My healing stone, Dragon Eye.
Thomas Maeder (1989) has extensively studied children of psychologists and psychiatrists. He observed that many of these people became artists as adults and wondered, "Why should so many people get into art?" (p. 259). We too have pondered this question, theorizing the role of the artist as a kind of shamanic calling to provide different types of healing through perception, reflection and creation. “Can’t today’s artists and writers fill the void left by the shaman?” (Jones, 2007, p. 2).
I, too, have thought of my work as a kind of shaman. It is fate that I draw, and if I do not draw, I feel like there is a second me that leads me to something, so I draw like a kind of attraction. This attraction is a kind of shamanic invocation that offers different types of healing through perception, reflection, and creation, as written above. I decided to make a kind of stone art of rune stone with this meaning.

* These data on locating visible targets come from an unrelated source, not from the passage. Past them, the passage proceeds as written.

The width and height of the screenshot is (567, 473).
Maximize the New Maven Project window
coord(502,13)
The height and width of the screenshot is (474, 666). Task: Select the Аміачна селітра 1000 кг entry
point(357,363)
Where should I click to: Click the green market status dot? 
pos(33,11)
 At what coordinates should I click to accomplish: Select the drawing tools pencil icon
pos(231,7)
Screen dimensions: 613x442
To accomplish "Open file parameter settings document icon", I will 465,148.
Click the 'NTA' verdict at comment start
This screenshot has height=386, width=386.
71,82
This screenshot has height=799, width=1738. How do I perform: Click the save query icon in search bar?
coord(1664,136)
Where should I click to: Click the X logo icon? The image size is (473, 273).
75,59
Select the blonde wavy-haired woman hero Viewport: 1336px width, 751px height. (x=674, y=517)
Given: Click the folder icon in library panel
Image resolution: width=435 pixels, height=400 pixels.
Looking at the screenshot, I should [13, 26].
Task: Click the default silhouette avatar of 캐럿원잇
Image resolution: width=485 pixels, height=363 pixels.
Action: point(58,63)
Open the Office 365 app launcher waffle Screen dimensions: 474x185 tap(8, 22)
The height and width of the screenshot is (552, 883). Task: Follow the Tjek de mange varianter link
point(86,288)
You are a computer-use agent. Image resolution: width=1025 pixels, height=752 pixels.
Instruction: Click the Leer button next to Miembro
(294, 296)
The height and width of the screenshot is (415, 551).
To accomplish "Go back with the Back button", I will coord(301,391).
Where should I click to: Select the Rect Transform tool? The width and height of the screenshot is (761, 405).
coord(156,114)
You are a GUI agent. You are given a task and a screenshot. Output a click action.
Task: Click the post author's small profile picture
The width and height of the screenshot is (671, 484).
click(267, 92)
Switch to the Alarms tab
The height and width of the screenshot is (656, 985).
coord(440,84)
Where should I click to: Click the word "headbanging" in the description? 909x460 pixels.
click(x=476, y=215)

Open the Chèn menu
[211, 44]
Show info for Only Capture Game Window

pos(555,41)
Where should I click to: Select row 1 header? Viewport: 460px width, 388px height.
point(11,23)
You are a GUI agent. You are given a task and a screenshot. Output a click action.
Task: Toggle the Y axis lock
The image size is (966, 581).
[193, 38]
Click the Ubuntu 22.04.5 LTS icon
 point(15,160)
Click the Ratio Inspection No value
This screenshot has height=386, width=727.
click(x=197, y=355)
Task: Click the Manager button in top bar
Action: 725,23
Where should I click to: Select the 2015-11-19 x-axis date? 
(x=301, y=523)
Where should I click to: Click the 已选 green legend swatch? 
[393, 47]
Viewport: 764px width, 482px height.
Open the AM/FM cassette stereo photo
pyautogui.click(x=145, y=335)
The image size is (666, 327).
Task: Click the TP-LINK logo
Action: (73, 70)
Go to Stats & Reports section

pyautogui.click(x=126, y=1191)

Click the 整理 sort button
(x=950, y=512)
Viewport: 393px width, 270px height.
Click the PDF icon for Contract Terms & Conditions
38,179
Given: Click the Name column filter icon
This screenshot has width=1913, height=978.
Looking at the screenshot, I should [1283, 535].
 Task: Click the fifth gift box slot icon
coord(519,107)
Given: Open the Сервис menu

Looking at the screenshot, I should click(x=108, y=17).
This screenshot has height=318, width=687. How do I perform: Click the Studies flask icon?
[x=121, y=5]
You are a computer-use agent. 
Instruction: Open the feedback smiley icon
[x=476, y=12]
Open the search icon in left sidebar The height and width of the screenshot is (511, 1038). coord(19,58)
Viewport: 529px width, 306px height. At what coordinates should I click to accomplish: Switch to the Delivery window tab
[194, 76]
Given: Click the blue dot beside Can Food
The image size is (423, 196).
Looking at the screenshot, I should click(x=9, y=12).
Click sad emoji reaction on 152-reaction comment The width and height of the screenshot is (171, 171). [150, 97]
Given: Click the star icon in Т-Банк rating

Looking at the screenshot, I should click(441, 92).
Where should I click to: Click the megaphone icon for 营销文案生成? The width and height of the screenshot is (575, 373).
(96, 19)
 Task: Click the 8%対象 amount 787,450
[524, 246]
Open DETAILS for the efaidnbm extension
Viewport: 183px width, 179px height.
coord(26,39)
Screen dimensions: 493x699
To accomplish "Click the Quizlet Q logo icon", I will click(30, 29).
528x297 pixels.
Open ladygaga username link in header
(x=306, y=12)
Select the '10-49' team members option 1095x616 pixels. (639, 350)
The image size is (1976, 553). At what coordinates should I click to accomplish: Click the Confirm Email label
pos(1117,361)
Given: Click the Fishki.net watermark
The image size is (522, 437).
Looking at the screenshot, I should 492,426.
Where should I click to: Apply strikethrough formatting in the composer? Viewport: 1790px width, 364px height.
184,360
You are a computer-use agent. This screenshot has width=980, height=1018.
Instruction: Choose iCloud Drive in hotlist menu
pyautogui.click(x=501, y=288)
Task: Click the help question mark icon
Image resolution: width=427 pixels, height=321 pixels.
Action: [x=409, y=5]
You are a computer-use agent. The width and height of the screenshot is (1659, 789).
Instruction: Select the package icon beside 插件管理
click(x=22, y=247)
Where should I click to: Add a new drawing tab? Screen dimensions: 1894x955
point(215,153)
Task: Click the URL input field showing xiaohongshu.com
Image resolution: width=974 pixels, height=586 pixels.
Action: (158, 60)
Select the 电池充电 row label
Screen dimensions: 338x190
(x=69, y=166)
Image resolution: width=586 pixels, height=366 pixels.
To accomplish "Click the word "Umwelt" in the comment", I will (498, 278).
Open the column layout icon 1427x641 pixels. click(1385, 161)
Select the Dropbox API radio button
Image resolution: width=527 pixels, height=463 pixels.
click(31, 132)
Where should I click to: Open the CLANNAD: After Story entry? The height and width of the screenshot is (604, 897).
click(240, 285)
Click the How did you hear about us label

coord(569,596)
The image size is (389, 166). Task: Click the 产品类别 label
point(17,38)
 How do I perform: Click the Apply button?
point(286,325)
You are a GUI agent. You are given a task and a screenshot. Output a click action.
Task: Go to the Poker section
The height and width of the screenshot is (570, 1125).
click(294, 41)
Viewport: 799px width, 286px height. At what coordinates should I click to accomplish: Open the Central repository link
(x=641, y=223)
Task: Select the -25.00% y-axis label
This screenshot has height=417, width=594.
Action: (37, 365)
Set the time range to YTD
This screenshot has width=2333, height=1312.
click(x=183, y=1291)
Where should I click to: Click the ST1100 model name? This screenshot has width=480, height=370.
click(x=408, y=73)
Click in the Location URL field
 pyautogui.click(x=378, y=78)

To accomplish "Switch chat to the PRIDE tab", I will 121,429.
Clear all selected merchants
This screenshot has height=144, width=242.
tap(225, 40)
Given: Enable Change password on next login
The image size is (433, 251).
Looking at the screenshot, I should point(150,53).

First, I dye a plain, patterned round egg-shaped stone I picked up on the beach with blue ink. Then trace the shape inside the stone with a gold marker. At this time, I followed the rune that came out of nature itself and drew it as if meditating with the idea of expressing it on the surface. This work was serious, it calms the mind, and it is done as if having a conversation with the inanimate stone.
As I worked, I paid attention to the signs made by stones and paths like tree rings. It's like a dinosaur egg that became a fossil, and it's like a life that is trying to stop cell division .
I put 24K gold leaf paper on it to give it more accent as an accessory. Then, a thin layer of resin was applied to make it shine like a sapphire jewel.
The finished stone shines as beautifully as a real gem.